## [Requirement]
With pictures left out, copy exactly every line from the one containing "Viewport: 760px width, 500px height." through the end of the material.

**** Recorded information ****

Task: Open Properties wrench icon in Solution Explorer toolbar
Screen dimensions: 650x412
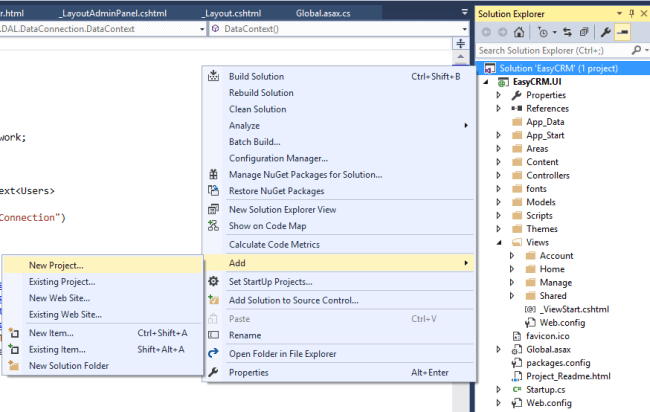Action: [606, 32]
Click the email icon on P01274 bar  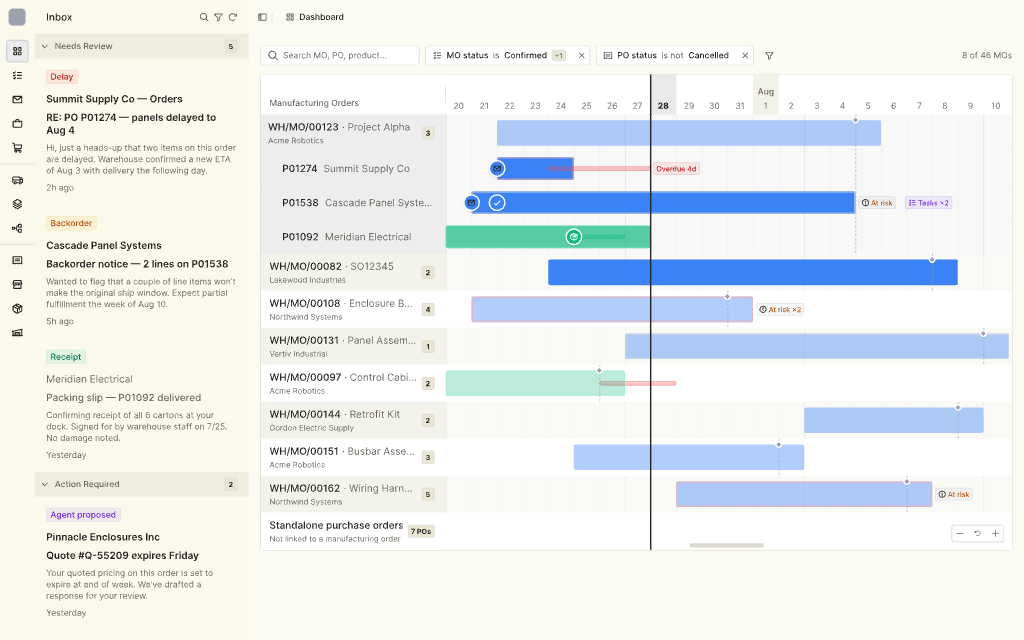click(x=497, y=168)
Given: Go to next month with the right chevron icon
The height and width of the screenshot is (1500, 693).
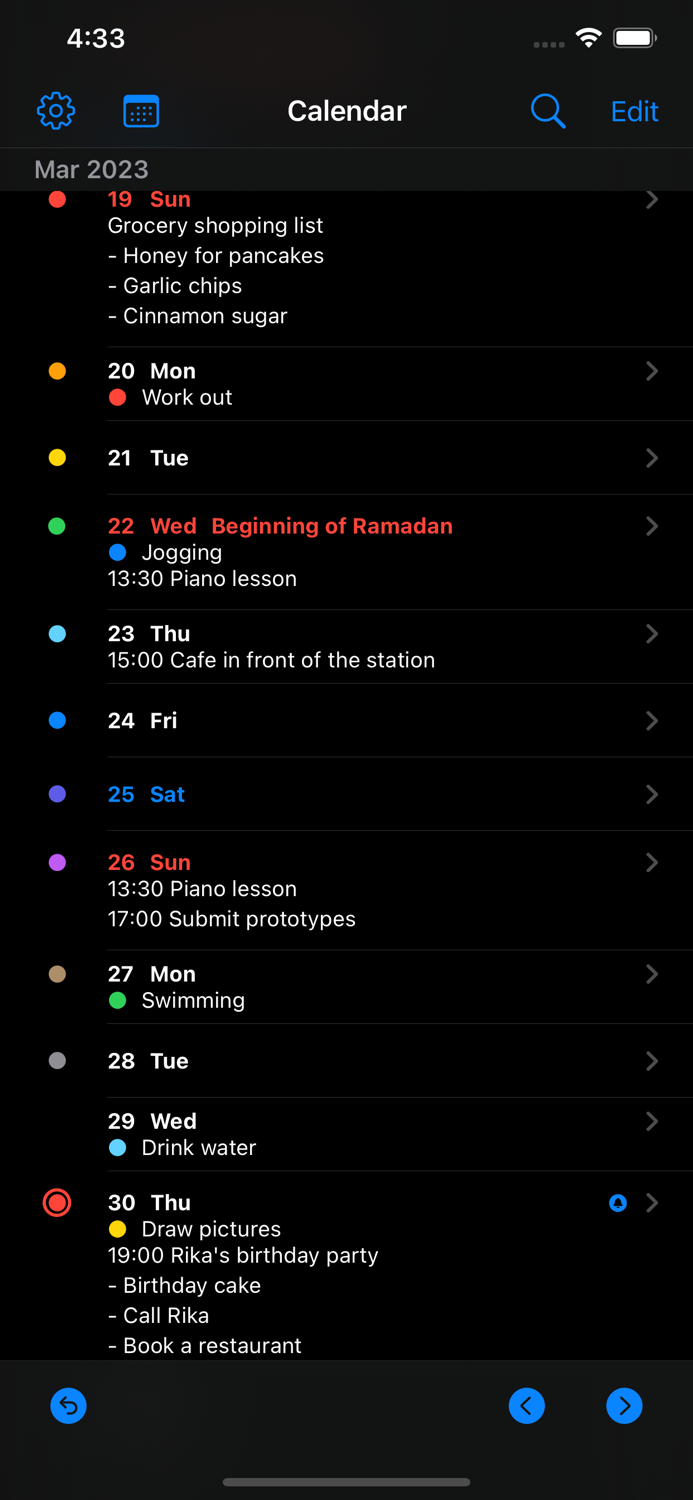Looking at the screenshot, I should point(624,1406).
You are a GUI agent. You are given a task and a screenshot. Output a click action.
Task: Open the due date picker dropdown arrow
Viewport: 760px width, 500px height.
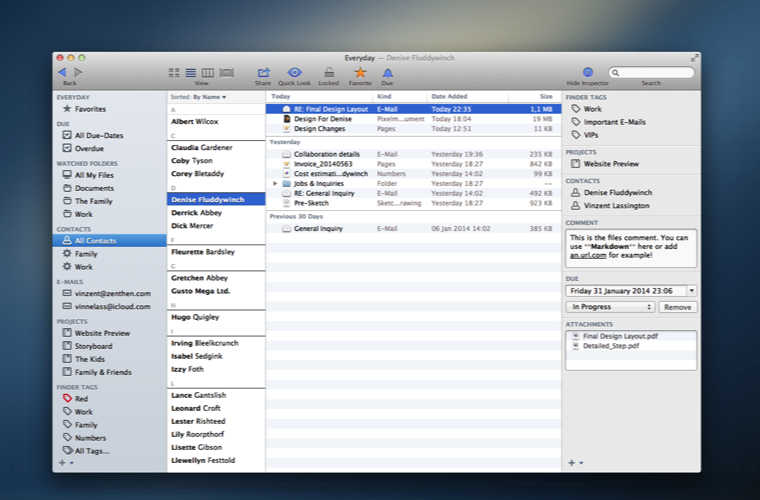(691, 290)
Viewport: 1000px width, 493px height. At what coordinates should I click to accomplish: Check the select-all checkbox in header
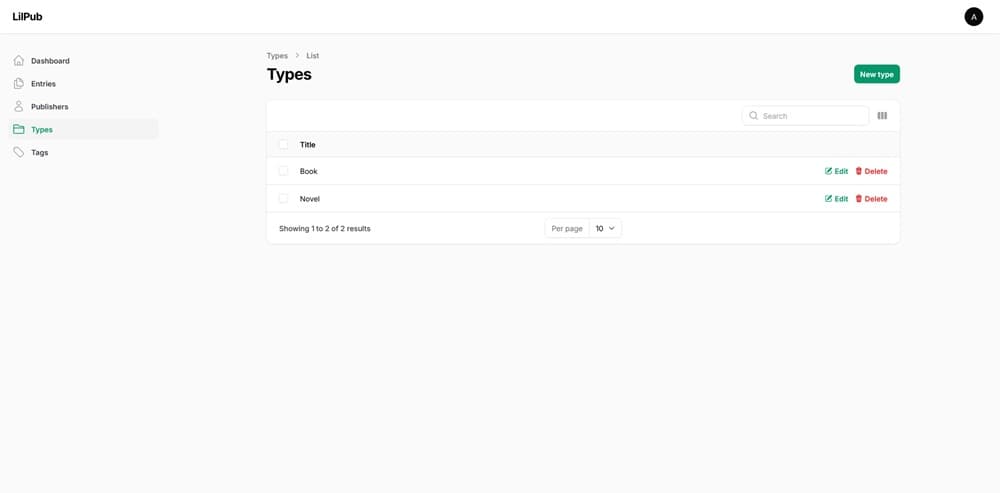click(x=283, y=145)
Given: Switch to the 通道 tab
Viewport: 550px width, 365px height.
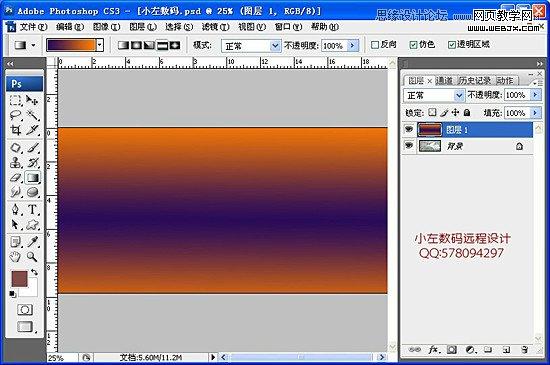Looking at the screenshot, I should point(444,81).
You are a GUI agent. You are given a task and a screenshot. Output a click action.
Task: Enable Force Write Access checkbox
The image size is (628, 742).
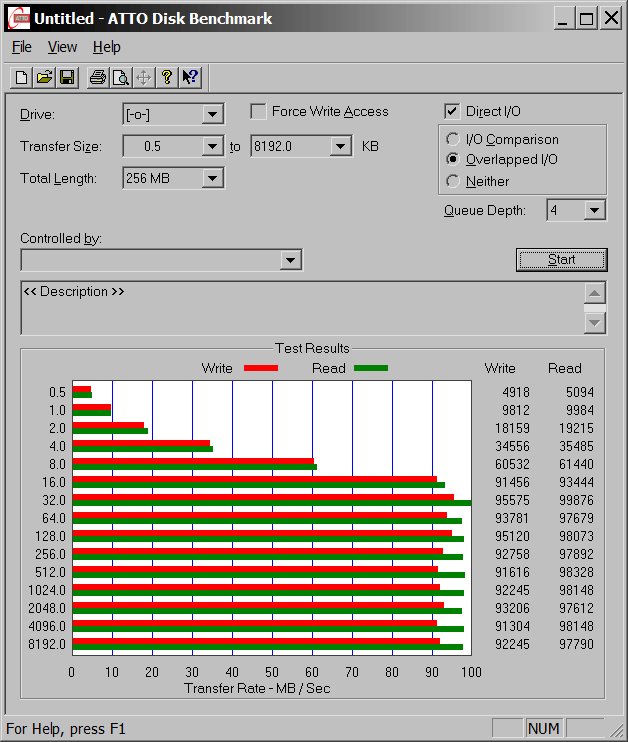pos(258,112)
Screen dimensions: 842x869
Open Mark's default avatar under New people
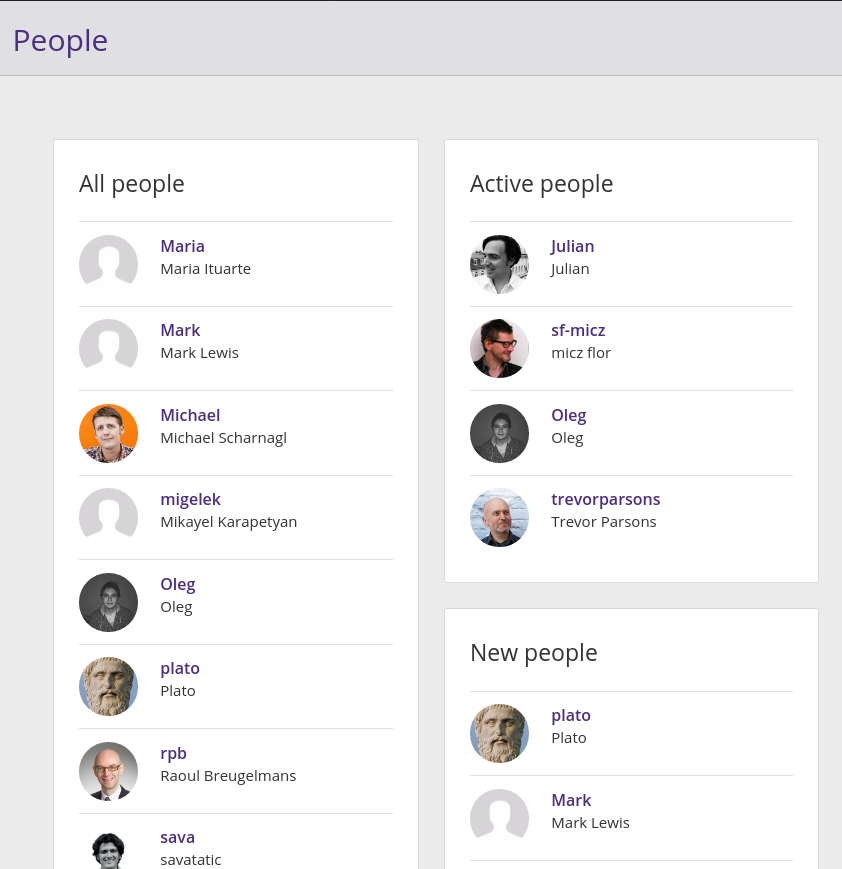tap(499, 819)
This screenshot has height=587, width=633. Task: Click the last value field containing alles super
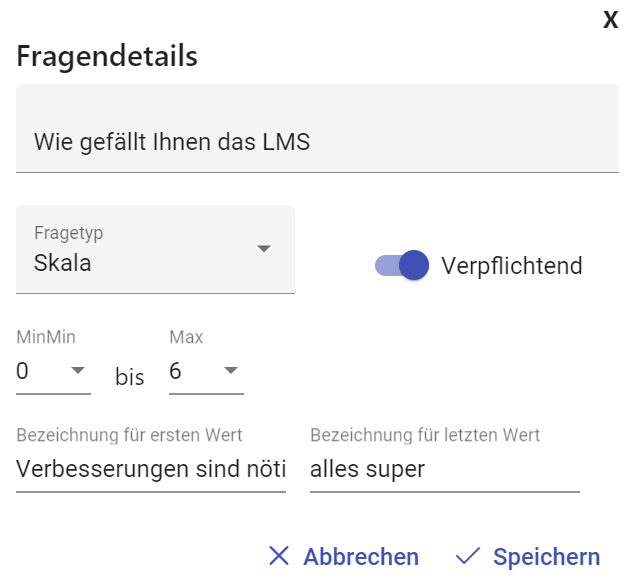click(x=444, y=469)
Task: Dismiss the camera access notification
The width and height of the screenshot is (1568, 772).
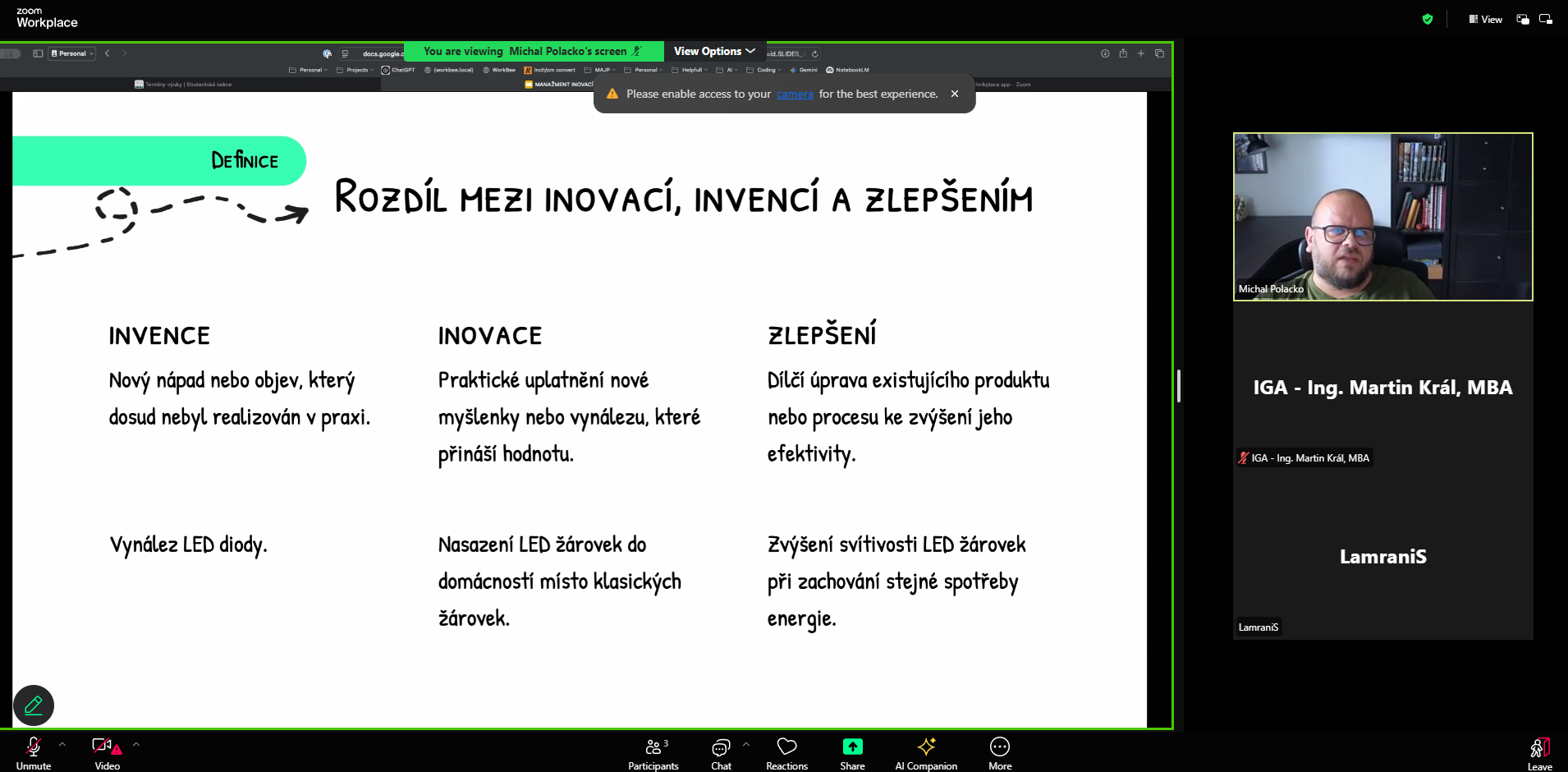Action: coord(955,94)
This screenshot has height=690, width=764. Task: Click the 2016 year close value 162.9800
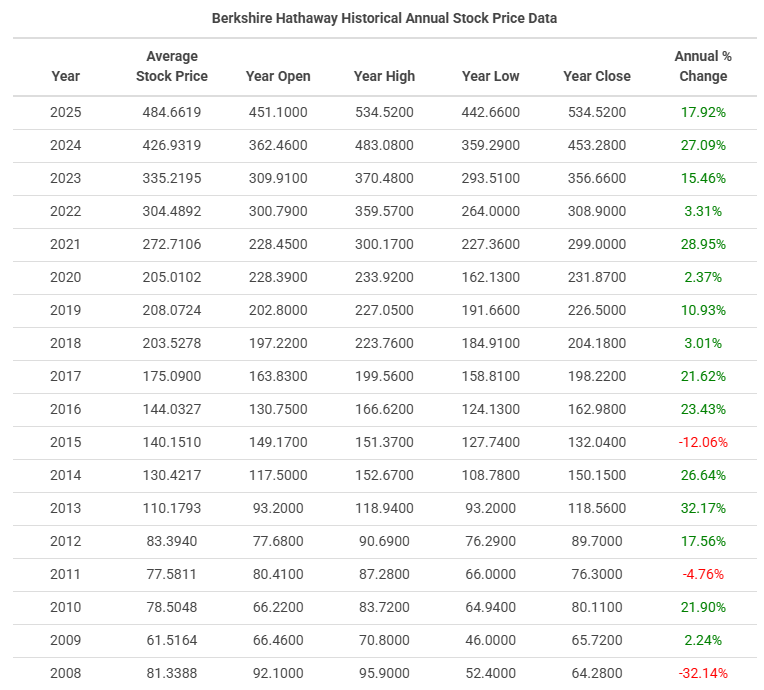pyautogui.click(x=597, y=409)
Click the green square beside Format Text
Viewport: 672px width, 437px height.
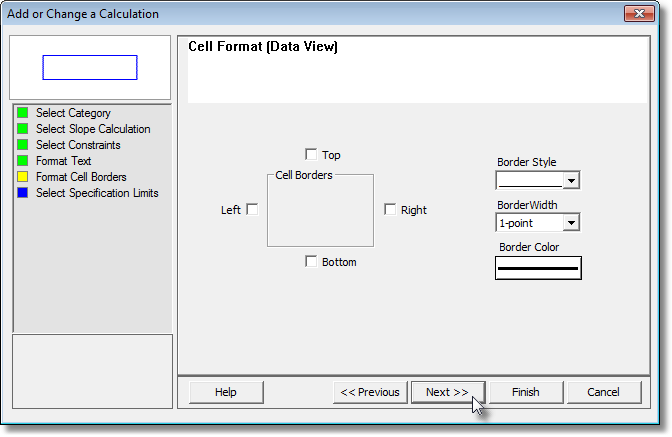click(x=23, y=161)
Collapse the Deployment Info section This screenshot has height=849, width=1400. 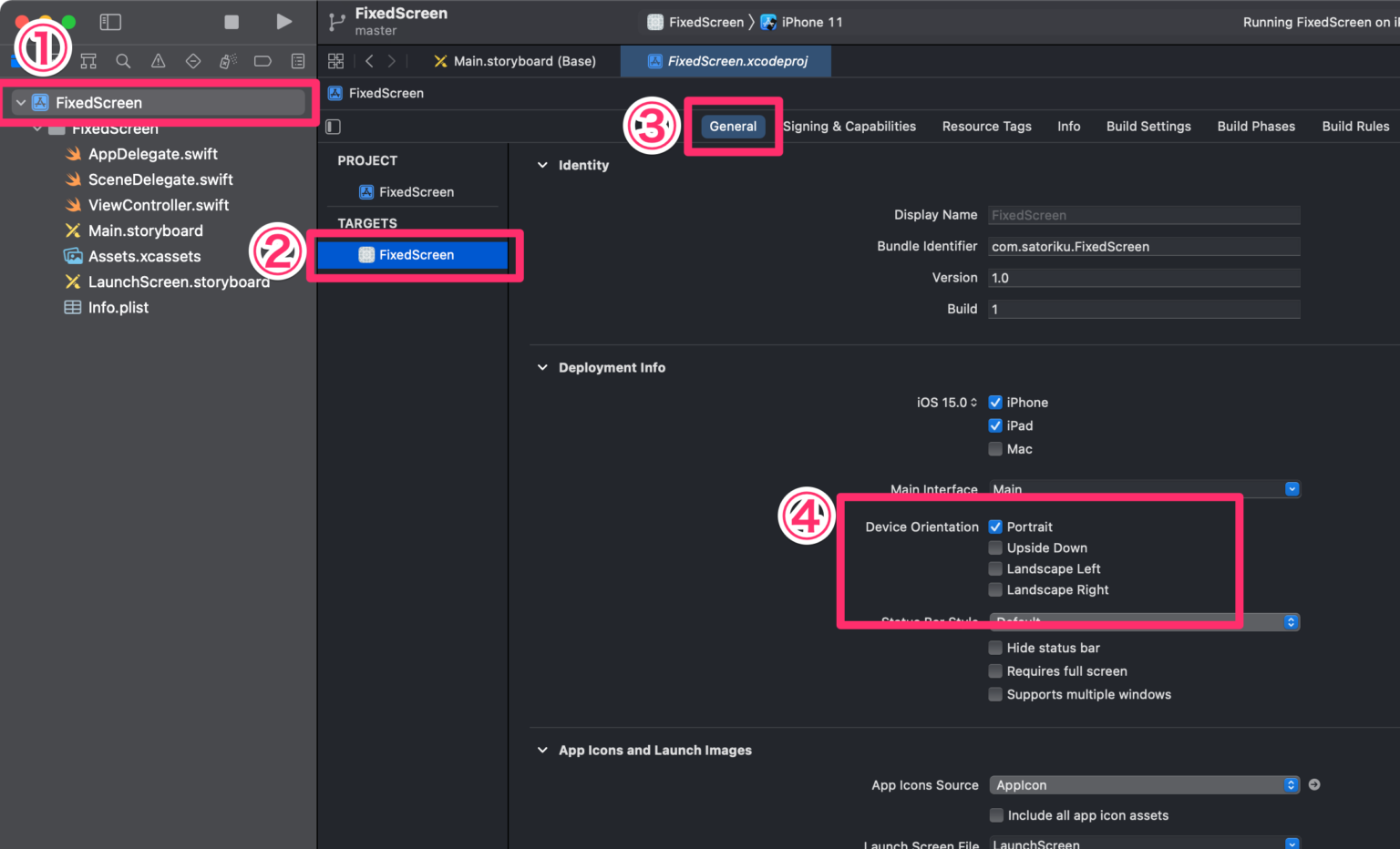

****

## [Result of the task]
Viewport: 760px width, 500px height.
(691, 290)
Viewport: 1000px width, 493px height. At what coordinates should I click to accomplish: Check the select-all checkbox in header
click(x=283, y=145)
Given: Switch to the 通道 tab
Viewport: 550px width, 365px height.
Looking at the screenshot, I should point(444,81).
You are a GUI agent. You are given a task and a screenshot. Output a click action.
Task: Enable Force Write Access checkbox
The image size is (628, 742).
pos(258,112)
Screen dimensions: 842x869
Open Mark's default avatar under New people
tap(499, 819)
This screenshot has height=587, width=633. Task: Click the last value field containing alles super
click(x=444, y=469)
Task: Dismiss the camera access notification
The width and height of the screenshot is (1568, 772).
Action: coord(955,94)
This screenshot has height=690, width=764. Task: Click the 2016 year close value 162.9800
pyautogui.click(x=597, y=409)
Click the green square beside Format Text
Viewport: 672px width, 437px height.
click(x=23, y=161)
Collapse the Deployment Info section This screenshot has height=849, width=1400. 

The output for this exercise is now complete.